In terms of fundamental investment underpinnings, not really. But in terms of investor psychology, most definitely. Many investors and traders pay close attention when the stock market nears and surpasses important milestones, especially large round numbers. Some will view the Dow’s breaching of 20,000 as a signal that stocks have become wildly overvalued, but it also indicates there’s a lot of momentum for buying stocks right now.
Does the Dow reflect the market overall?
Yes and no. With only 30 companies, the Dow includes less than 1 percent of all the stocks that trade fairly regularly in the U.S. It’s thus much less comprehensive than, say, the Wilshire 5000 Total Market Index which, despite its name, tracks about 3,500 stocks, or even the Standard Poor’s 500, which tracks 500. Still, the Dow is historically important and the most well-known measure. It also correlates or moves fairly closely in line with other barometers including the SP 500. When the Dow is rising, so usually are the others.
If I don’t own stock directly, should I care about any of this?
Probably so.
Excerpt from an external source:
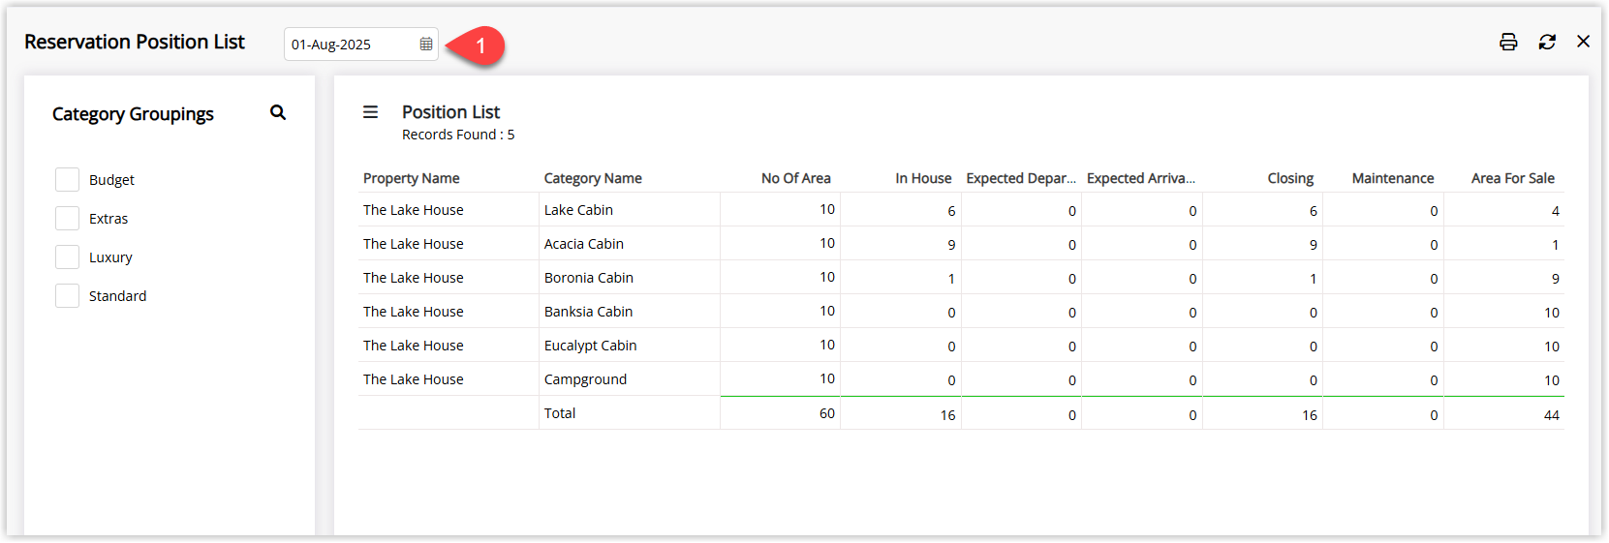Close the Reservation Position List window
For starters, you might be covered by a pension plan, nearly all of which have significant stakes in the stock market, meaning their payouts to retirees depend largely on long-term investment results. So do other types of funds and entities that might affect you. For example, the amount of money distributed to Arizona schools annually by the state’s Permanent Land Endowment Trust Fund depends on this fund’s stock- and bond-market results, not on direct land sales. As another example, if your employer is a publicly traded corporation and its stock price is rising, the company might have more financial strength and greater confidence to hire more workers and expand in other ways.
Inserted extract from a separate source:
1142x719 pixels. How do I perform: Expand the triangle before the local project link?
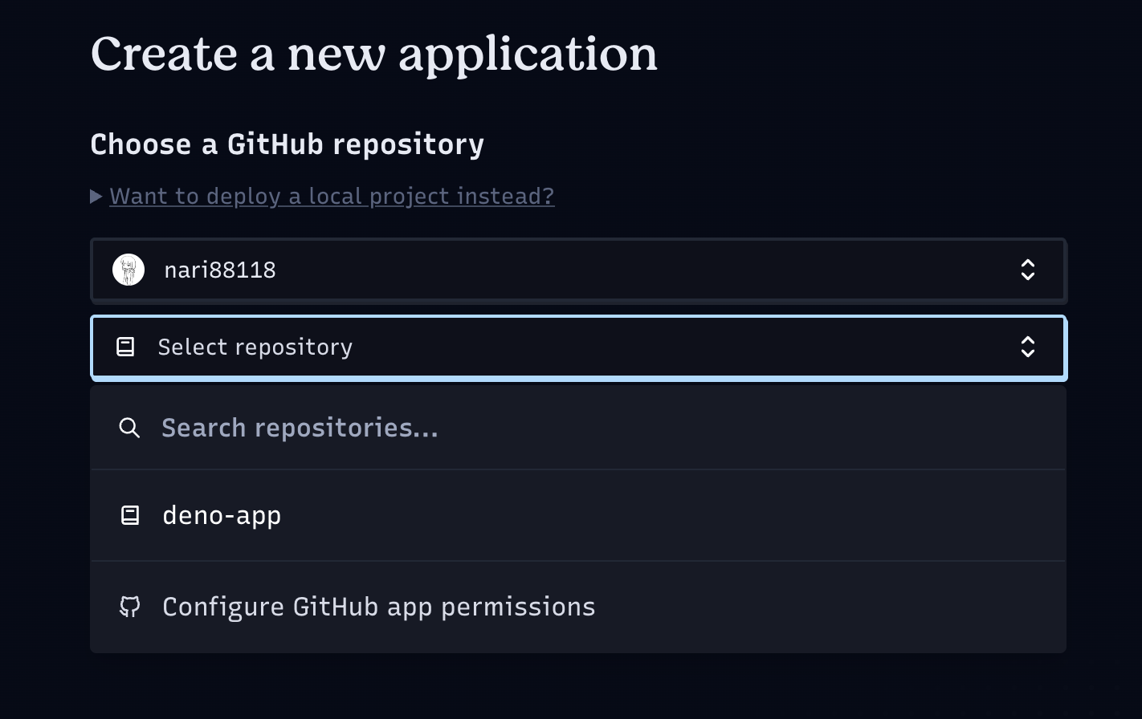point(96,197)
Are there any Arizona-based stocks in the Dow 30 average?
No, though a few Arizona corporations are found in the SP 500 such as Republic Services and Freeport-McMoRan. Many stock-market barometers are somewhat arbitrary, meaning there is judgment behind which companies get selected. Editors at the Wall Street Journal help select the 30 Dow companies, focusing on many of the nation’s most valuable and profitable entities representing a mix of important industries.
So why have the Dow 30 stocks been rising?
The market had been in a modest uptrend earlier in 2016, but stocks got a second wind following the presidential election. Several factors seem to have boosted confidence among investors. Part of the credit can be attributed to the pro-business policies of President Donald Trump, including his pledge to increase infrastructure spending and de-emphasize regulations — shares of banking companies have been especially buoyant lately. Also, Trump’s promise to cut taxes, underscored by Republican majorities in both houses of Congress, is seen as stimulative for the economy. Federal Reserve policies have provided a bullish backdrop for the rally.
Furthermore, many investors and traders could be feeling better simply because the nasty, rancorous election campaign has come and gone. There’s also something to be said for seasonal factors, as December historically has been one the second best month (after July) for the Dow, and January also has been a good month. But the bottom line is that more people see the economy strengthening, which should help corporations boost profits.
Are there any potential risks or dangers?
Yes. There always are. To name a few: Trump and the Republicans might not achieve their goals, and they could spark negative economic brushfires such as trade wars with China or Mexico. Interest rates now are rising, which could slow the economy, and the dollar is at a 14-year high, which likely will curtail exports. Further, Trump’s proposed tax cuts very likely could blow an even bigger hole in the federal deficit.
Meanwhile, stock prices certainly aren’t cheap by historic standards, and much-anticipated gains in corporate profitability could be slow to materialize. Plus, the economies of many foreign nations, especially Japan and certain European nations, are merely treading water.
In other words, the recent rise in optimism hasn’t yet been borne out by many hard results. The U.S. economy still resembles a slow-moving aircraft carrier that will have trouble picking up speed. But many investors are buoyed that there’s a new captain at the helm.